- **The task**
In the text below about OpenStack's Puppet modules, under which forge namespaces does the OpenStack Infrastructure Team upload its modules?

- **Provided text**
<<<<

One mark of the success of this ongoing initiative is that I am now in a place where I am recommending parts of our code to other people in my community. Those are the people for whom I intend this blog post. Someone sees a neat part of the Puppet OpenStack 'stuff' and wants to use it, but it needs a patch or a use case covered. This blog post is supposed to provide a high level overview of what we do, who 'we' are, and the bigger pieces and how they interact with each other. We'll start with a long series of names and definitions.

Naming things is hard

So what is OpenStack? OpenStack is an Open Source software collection based around providing cloud software. The OpenStack Foundation is a nonprofit organization that provides centralized resources to support the effort, this comes in both technical (sysadmins) and other forms (legal, conference organizing, etc). OpenStack is made up of many components, the simplest is that 'nova' provides a compute layer to the cloud i.e. kvm or xen management.

OpenStack can be installed with Puppet. The Puppet code that does this is called "OpenStack Puppet Modules." These modules install OpenStack services such as nova, glance, and cinder. Their source code is available by searching for openstack/puppet-*. The team that develops this code is called the OpenStack Puppet Module Team. This team uploads to the forge under the namespaces 'openstack' or 'stackforge.'

I do not work with these modules on a daily basis.

I work with the OpenStack Infrastructure Team. This team deploys and maintains the CI system used by OpenStack upstream developers. We have our own set of Puppet modules that are completely unrelated to the OpenStack Puppet Modules. Their source code can be found by searching for openstack-infra/puppet-*. These modules are uploaded under the forge namespaces 'openstackci' and 'openstackinfra.' We use these modules to deploy services like Gerrit, Jenkins, and Drupal. We also have a number of utility modules useful for generic Linux administration. We have Precise, Trusty, Centos 6, and various Fedora flavors in our infrastructure, so our modules often have good cross-platform support.

Central Nexus

All the openstack-infra/puppet-* modules are consumed from master by our 'central nexus' repository: system-config. System-config uses a second repository for flat-files: project-config. System-config contains node definitions, public hiera data(soon), a few utility scripts, a modules.env file, a single module to stick 'roles' in called 'openstack_project'. The more 'core' roles in openstack_project call out to another repo called: puppet-openstackci. The secrets are stored in a hiera directory that is not public.

Crude Drawing

The crude drawing above shows a typical flow. A node definition lives in site.pp, which include a role class from openstack_project, which includes a role class from the openstackci module, which then uses resources and classes from the other modules, in this case puppet-iptables.

>>>>

- **Data supplied**
<<<<

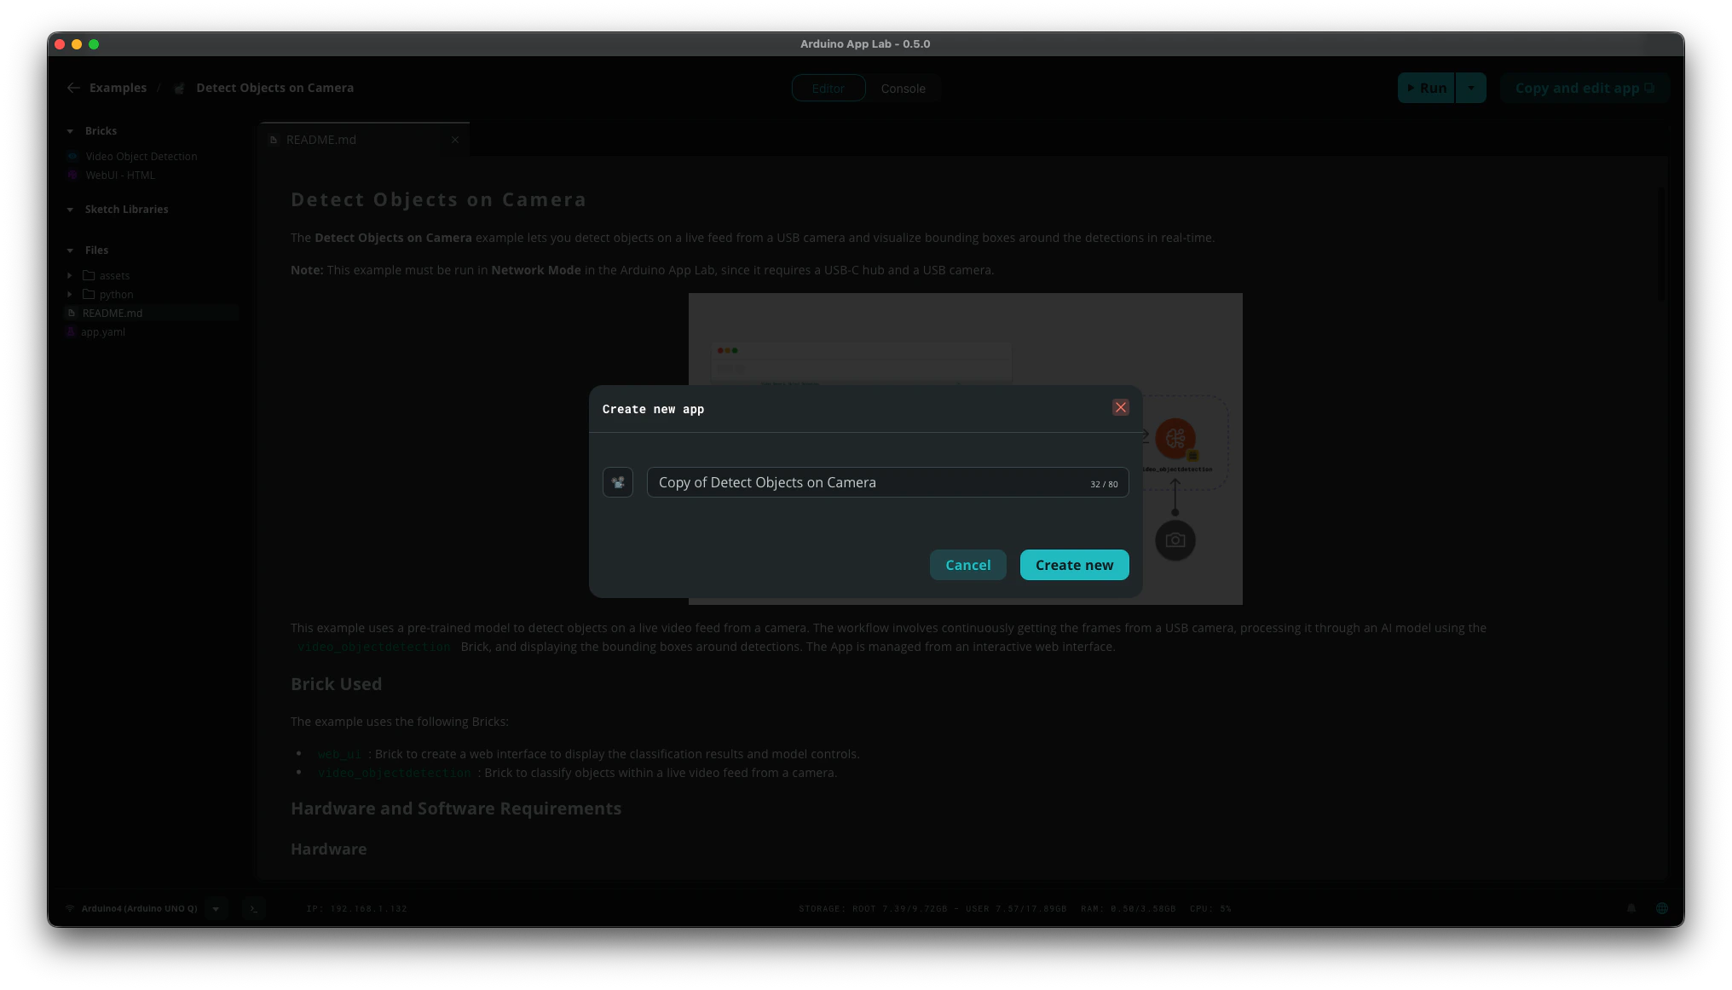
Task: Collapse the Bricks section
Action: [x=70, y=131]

>>>>
<<<<

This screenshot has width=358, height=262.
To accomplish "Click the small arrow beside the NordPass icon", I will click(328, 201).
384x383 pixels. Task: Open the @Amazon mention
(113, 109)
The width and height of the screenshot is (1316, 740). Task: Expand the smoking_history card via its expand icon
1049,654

>>>>
<<<<

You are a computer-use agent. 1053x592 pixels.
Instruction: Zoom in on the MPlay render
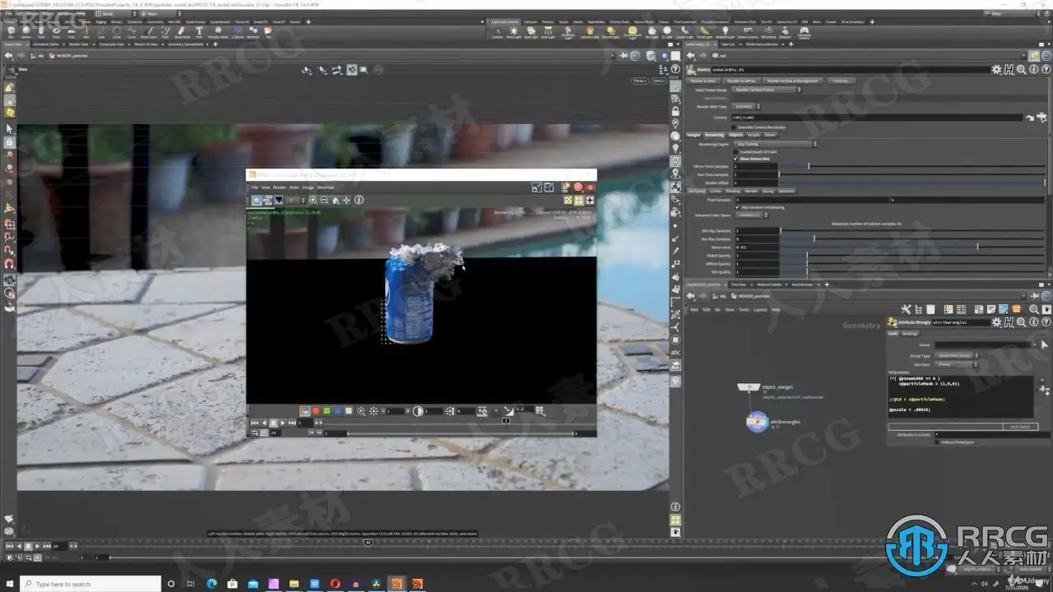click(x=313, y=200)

>>>>

- **Complete output**
The team uploads its modules under 'openstackci' and 'openstackinfra.'